_Yapılacak görevler_.
**A.** Simbiyoz metnine göre, Pagurus ile Actinia'nın birlikte yaşamak için bir araya gelmesinde gereken tek şey nedir?
**B.** Simbiyoz metninde "Temizleyici balıkların bölgedeki" sözleriyle başlayıp "çalışılmasına şahit olabilir." sözlerine kadar, bu sözler de dahil olmak üzere, uzanan bölümü aynen tekrarlayın.
**C.** Simbiyoz metnindeki "Anlatılan ilişki tamamen isteğe bağlıdır, bireyler ayrı ayrı da yaşayabilirler." cümlesini İngilizceye çevirin.

====== Metin parçası

Temizleyici balıkların bölgedeki diğer balıklar için önemi çok büyüktür. Öyle ki temizleyici balıkların bölgeden yok olması durumunda diğer balıkların sayısında da önemli azalma olduğu tespit edilmiştir.Parlak renkli Krustaseler de ( ARTHROPODA şubesinin yengeçler, karidesler ve istakozları içeren sınıfı ) temizleme işlevinde görev alabilir. Krustaseler temizlenecek balığın dikkatini çekmek için uzun antenlerini oynatırlar ve balığa doğru yüzüp etrafında gezinerek onu temizlerler. Bazı karides türleri işlerini o kadar benimsemişlerdir ki, bilmeden bir temizleme istasyonu yakınlarında duran bir balık adam,parmaklarının bir temizleyici tarafından itina ile temizlenmeye çalışılmasına şahit olabilir.

Diğer Bir Simbiyoz Çeşidi

İki türün bireyleri, yan yana bulundukları zaman karşılıklı yarar sağlıyorsa; fakat ayrı olduklarında yine yaşamlarına devam edebiliyorlarsa bu tip ilişki protokooperasyon içinde değerlendirilir. En klasik örneklerden birisi, denizde yaşayan Pagurus (yengeç) ile Actinia (anemon)'nın ortaklığıdır. Niyeti beraber yaşamak olan bir ikilinin biraraya gelmesi için gereken tek şey boş bir salyangoz kabuğudur. Kabuğun içerisine vucudunun arka kısmını yerleştiren yengeç, keliserleriyle yani kıskaçlarıyla anemonu sararak, kabuğun üzerine yerleştirir. Böylece anemonun yakıcı tentakülleri ile kendini korur. Anemon ise yengecin yakaladğı besinlerin bir kısmını memnuniyetle kabul eder. Tabii bu arada yengeç sayesinde hareket edebildiği için yayılımı da kolaylaşmış olur. Anlatılan ilişki tamamen isteğe bağlıdır, bireyler ayrı ayrı da yaşayabilirler. Bu yüzden böyle etkileşimlere fakültatif simbiyosiz = isteğe bağlı simbiyozis adı verilir.

============
====== Veri alıntıları

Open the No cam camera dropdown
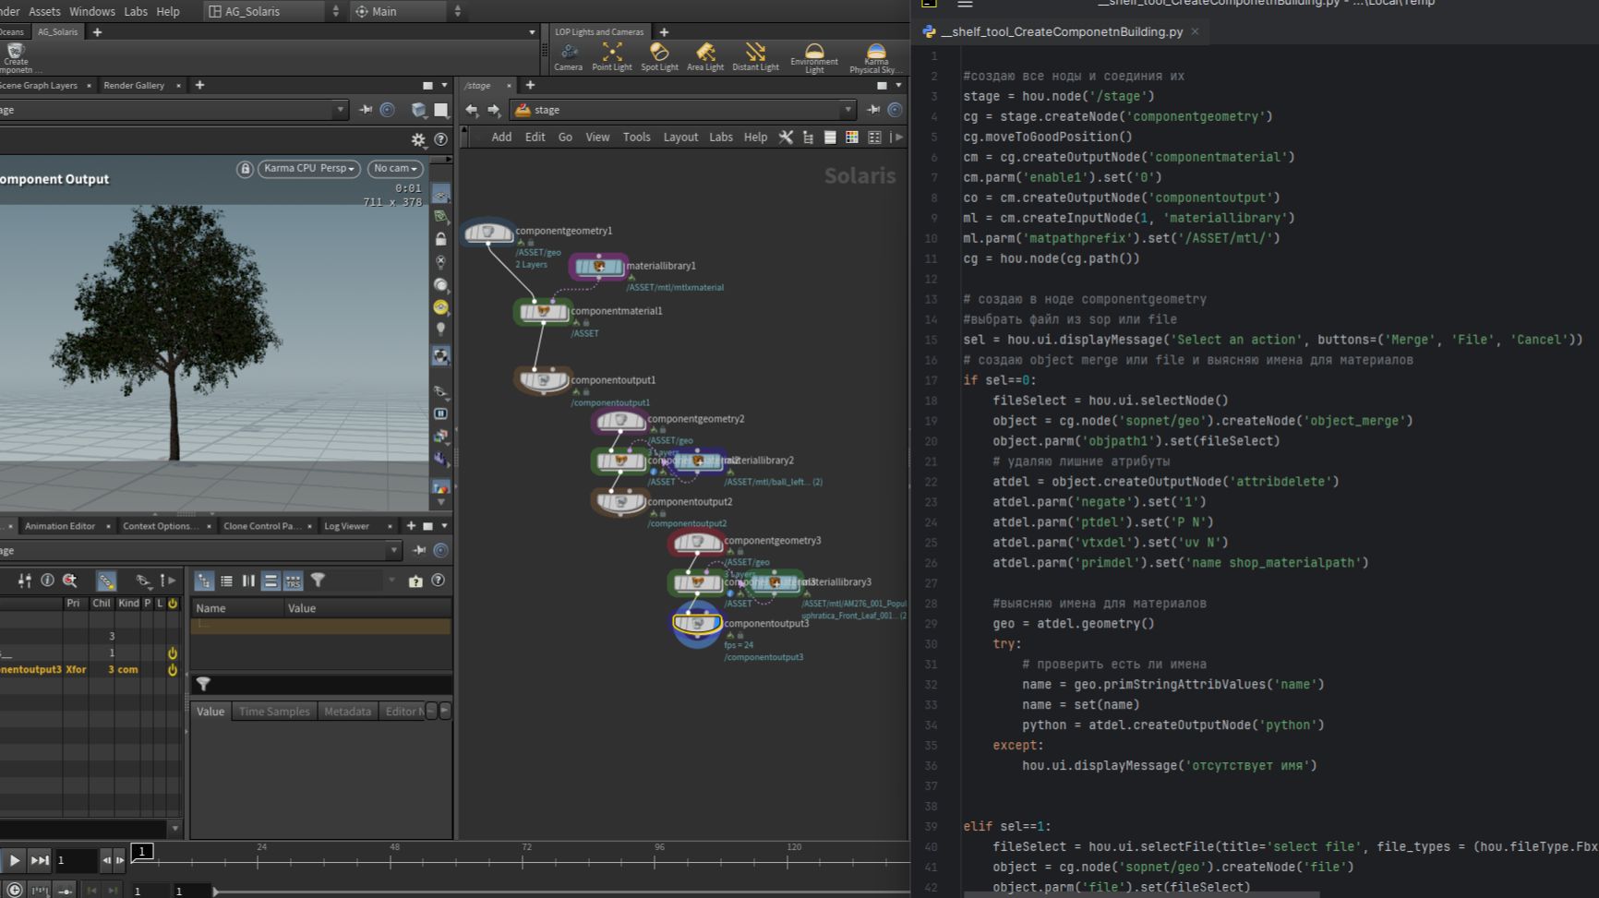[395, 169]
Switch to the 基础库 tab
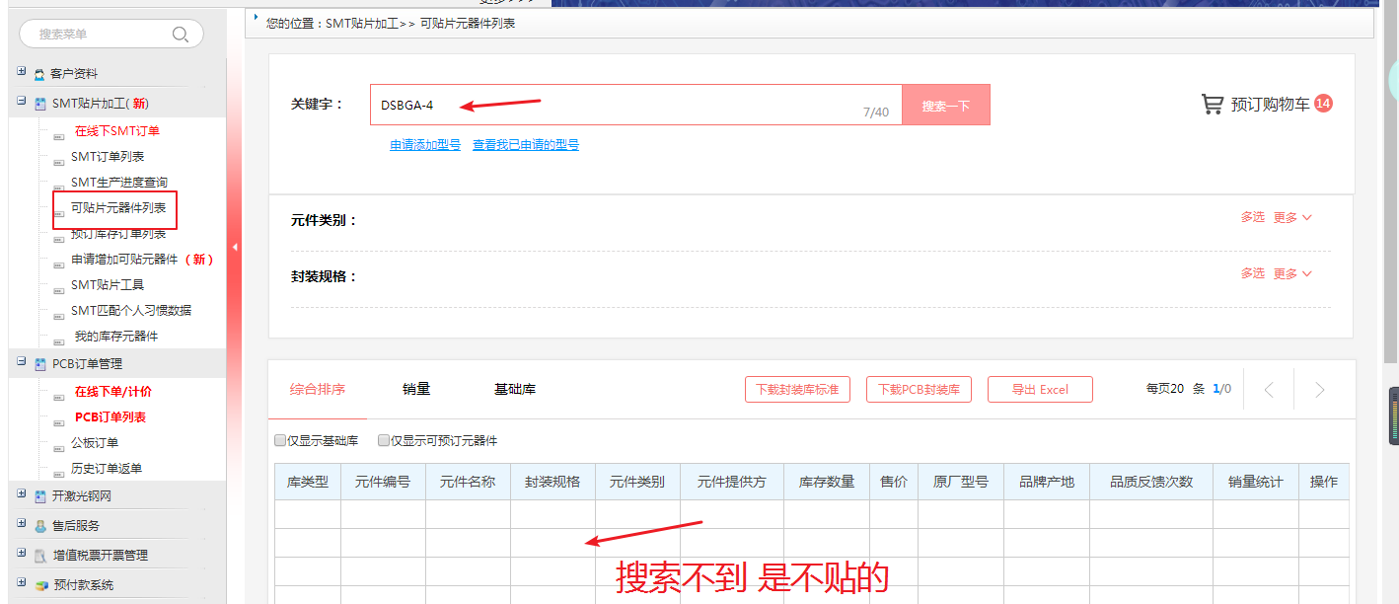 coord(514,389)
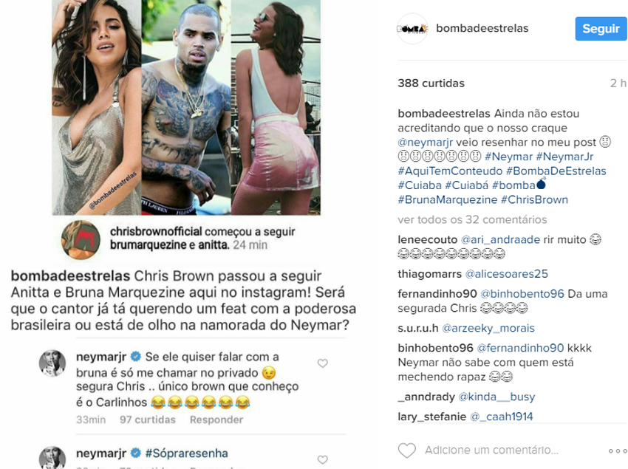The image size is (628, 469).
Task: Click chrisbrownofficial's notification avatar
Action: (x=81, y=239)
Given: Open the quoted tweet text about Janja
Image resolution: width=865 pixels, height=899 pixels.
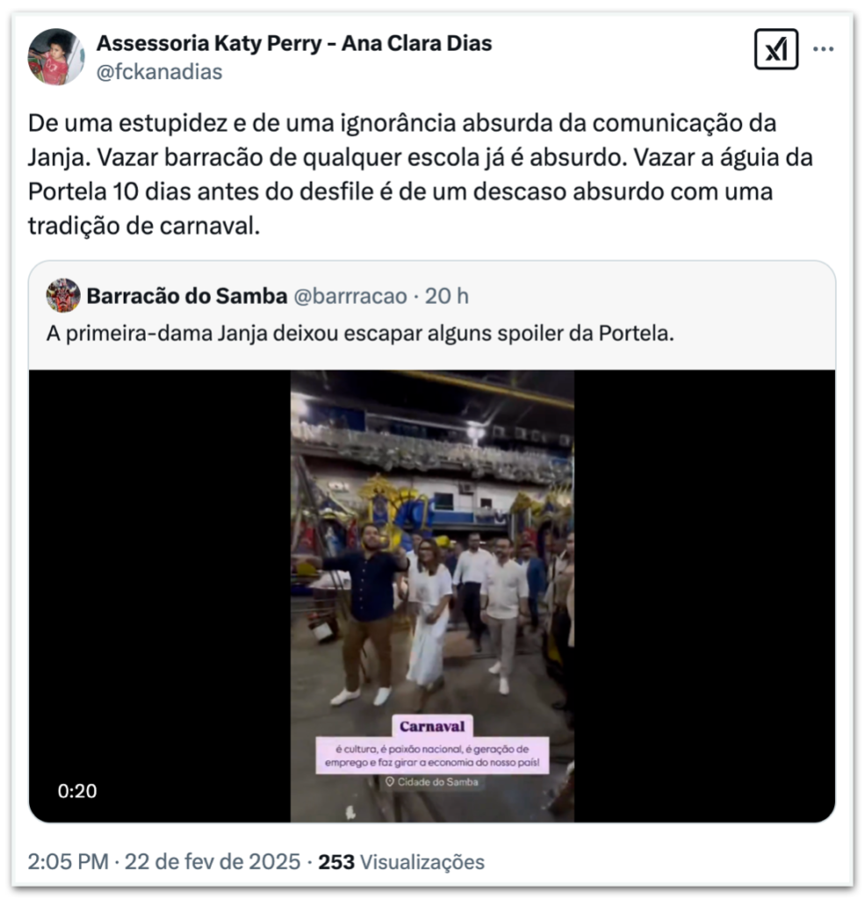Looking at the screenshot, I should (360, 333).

============

_Görevlerin yanıtları_.
**A.** Boş bir salyangoz kabuğu.

**B.**
Temizleyici balıkların bölgedeki diğer balıklar için önemi çok büyüktür. Öyle ki temizleyici balıkların bölgeden yok olması durumunda diğer balıkların sayısında da önemli azalma olduğu tespit edilmiştir.Parlak renkli Krustaseler de ( ARTHROPODA şubesinin yengeçler, karidesler ve istakozları içeren sınıfı ) temizleme işlevinde görev alabilir. Krustaseler temizlenecek balığın dikkatini çekmek için uzun antenlerini oynatırlar ve balığa doğru yüzüp etrafında gezinerek onu temizlerler. Bazı karides türleri işlerini o kadar benimsemişlerdir ki, bilmeden bir temizleme istasyonu yakınlarında duran bir balık adam,parmaklarının bir temizleyici tarafından itina ile temizlenmeye çalışılmasına şahit olabilir.

**C.** The relationship described is entirely optional; the individuals can also live separately.